Synthesis of carbon-11-labeled isonicotinamides as new potential PET agents for imaging of GSK-3 enzyme in Alzheimer’s disease

Abstract

The authentic standards 2-(cyclopropanecarboxamido)-N-(4-methoxypyridin-3-yl)isonicotinamide (4a) and 2-(cyclopropanecarboxamido)-N-(4-(4-methoxyphenyl)pyridin-3-yl)isonicotinamide (7a), and their corresponding precursors 2-(cyclopropanecarboxamido)-N-(4-hydroxypyridin-3-yl)isonicotinamide (4b) and 2-(cyclopropanecarboxamido)-N-(4-(4-hydroxyphenyl)pyridin-3-yl)isonicotinamide (7b) were synthesized from methyl 2-aminoisonicotinate and cyclopropanecarbonyl chloride with overall chemical yield 47% in three steps, 22% in four steps, 40% in three steps, and 17% in four steps, respectively.
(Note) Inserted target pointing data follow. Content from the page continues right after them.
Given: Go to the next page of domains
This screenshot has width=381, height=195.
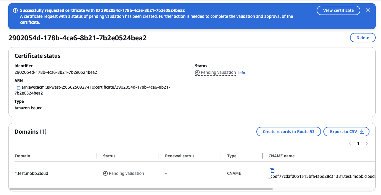Looking at the screenshot, I should point(367,143).
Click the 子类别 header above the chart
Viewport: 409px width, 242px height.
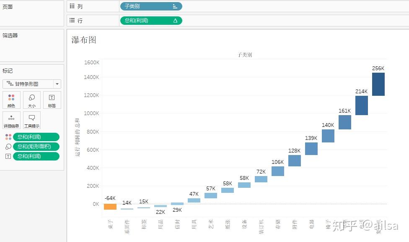tap(244, 55)
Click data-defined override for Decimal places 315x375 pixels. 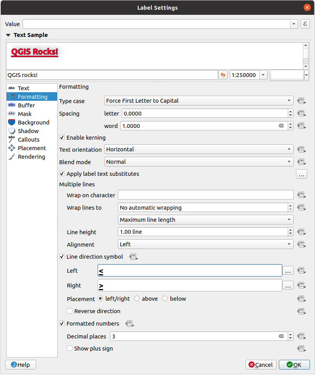(x=301, y=336)
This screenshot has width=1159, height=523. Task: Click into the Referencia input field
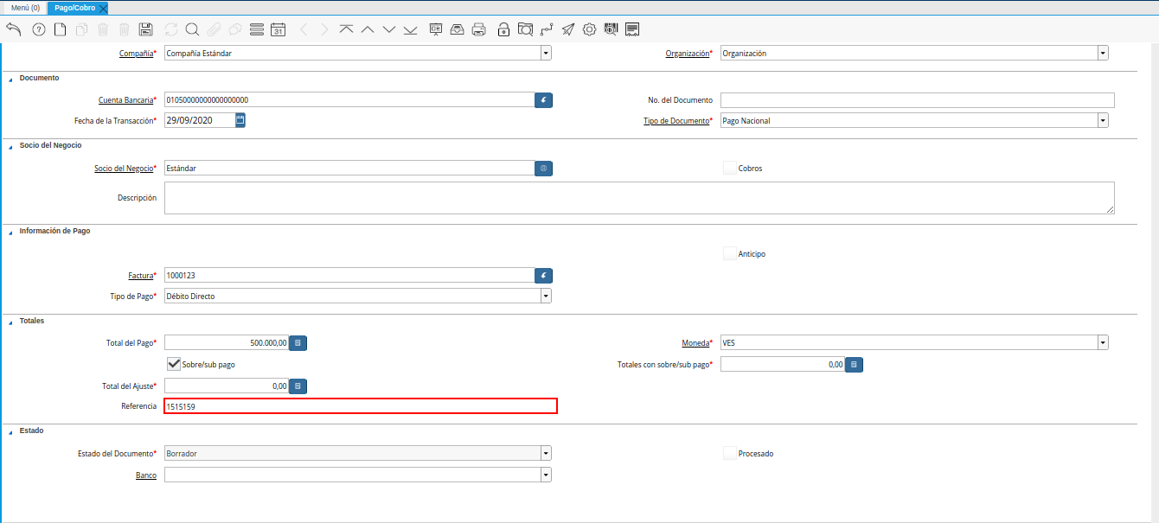pyautogui.click(x=360, y=406)
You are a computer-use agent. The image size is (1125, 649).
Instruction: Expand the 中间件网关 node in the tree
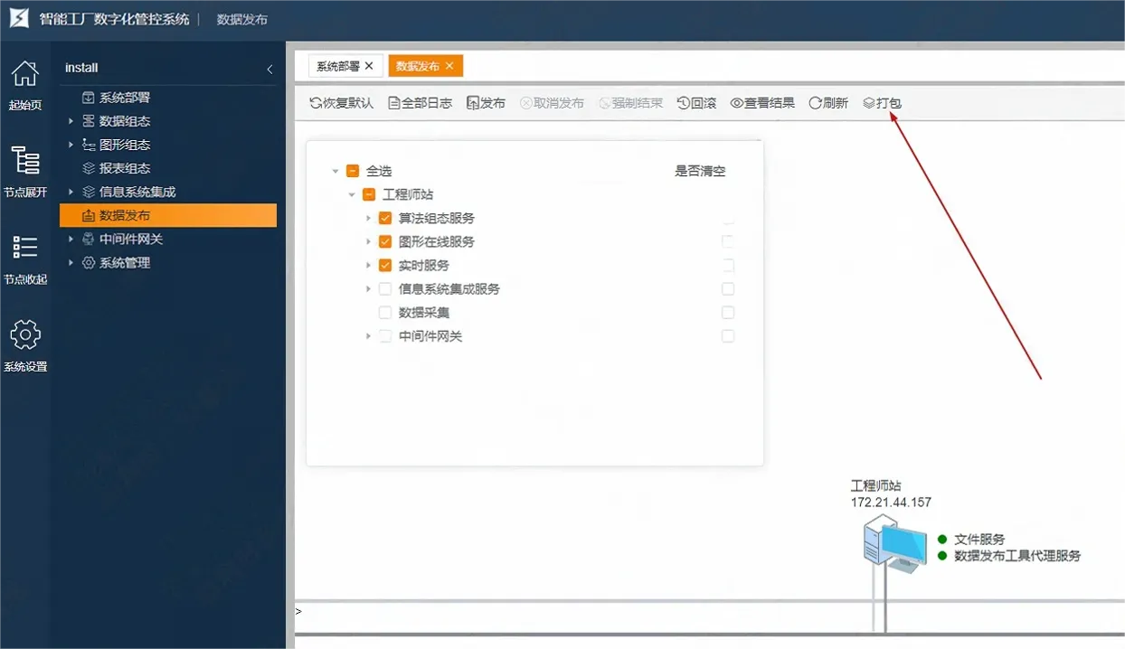click(x=368, y=335)

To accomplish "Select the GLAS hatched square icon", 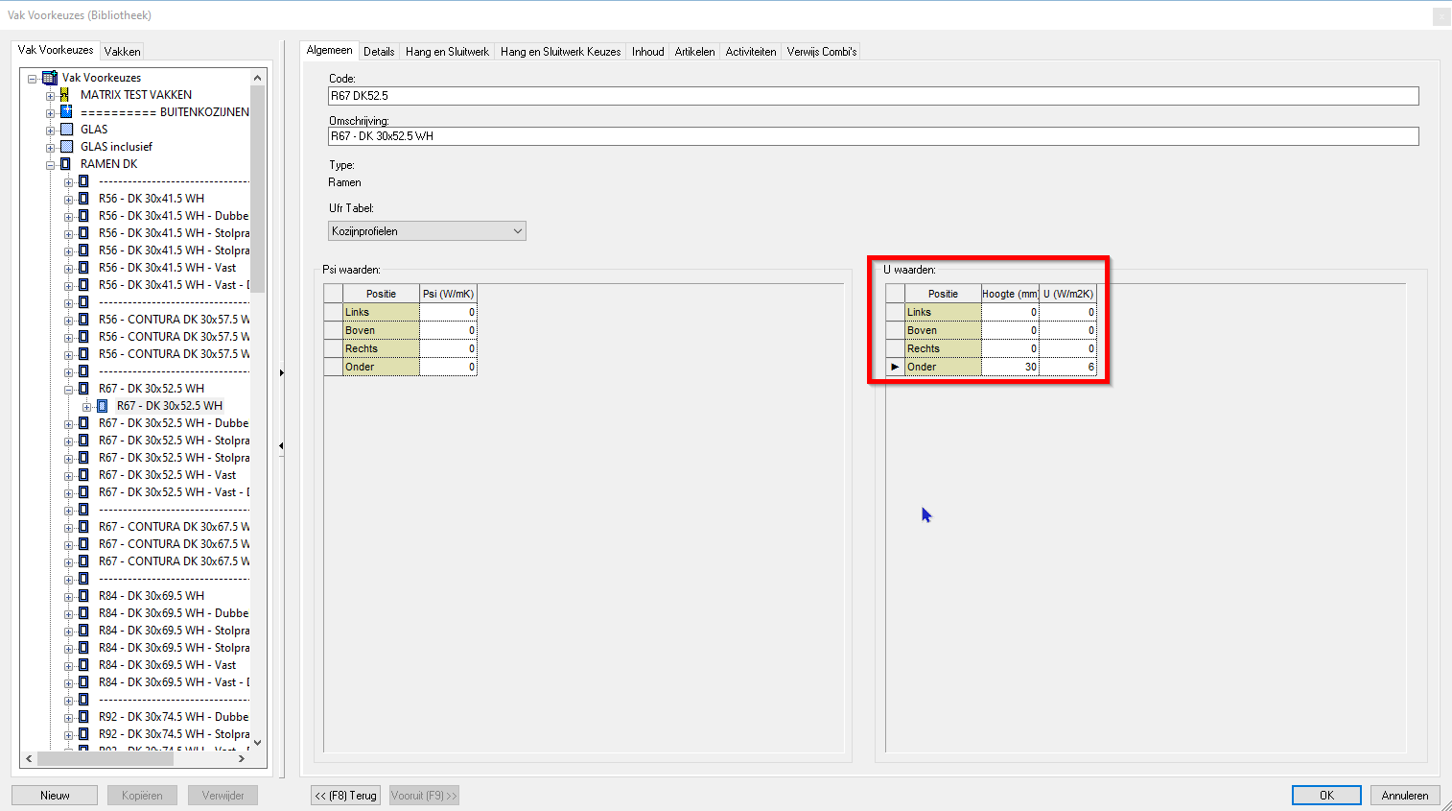I will click(x=63, y=129).
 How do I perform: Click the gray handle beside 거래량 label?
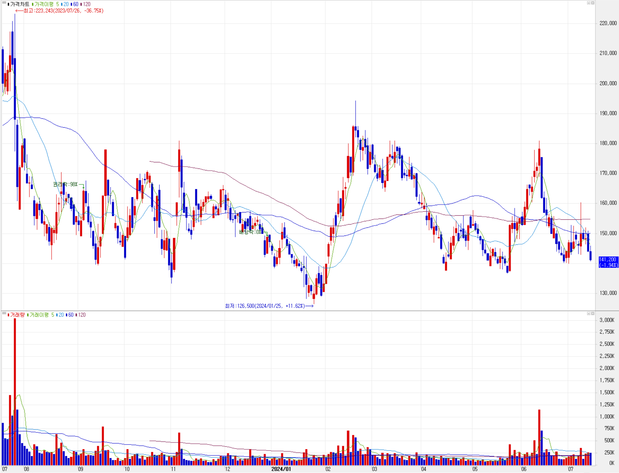(x=4, y=313)
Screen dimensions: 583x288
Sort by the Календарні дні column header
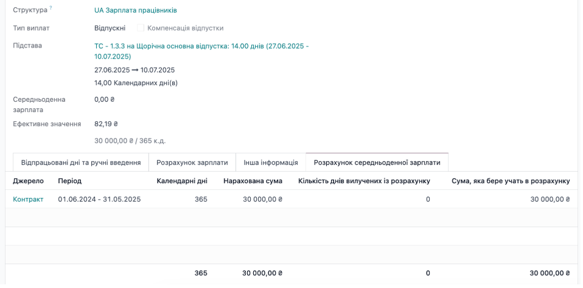[181, 181]
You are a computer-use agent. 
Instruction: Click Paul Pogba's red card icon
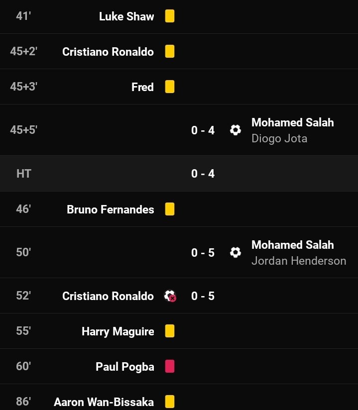[170, 366]
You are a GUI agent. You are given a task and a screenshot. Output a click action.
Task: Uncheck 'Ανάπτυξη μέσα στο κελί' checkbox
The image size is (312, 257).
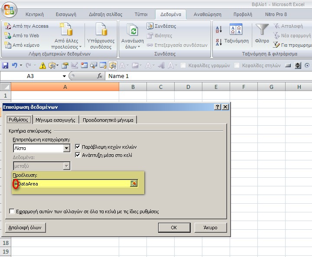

The target tracers 2-(cyclopropanecarboxamido)-N-(4-[11C]methoxypyridin-3-yl)isonicotinamide ([11C]4a) and 2-(cyclopropanecarboxamido)-N-(4-(4-[11C]methoxyphenyl)pyridin-3-yl)isonicotinamide ([11C]7a) were prepared from the precursors (4b and 7b) with [11C]CH3OTf through O-[11C]methylation and isolated by HPLC combined with SPE in 40–50% radiochemical yield, based on [11C]CO2 and decay corrected to end of bombardment (EOB). The radiochemical purity was >99%, and the specific activity (SA) at EOB was 370–1110 GBq/μmol with a total synthesis time of ∼40-min from EOB.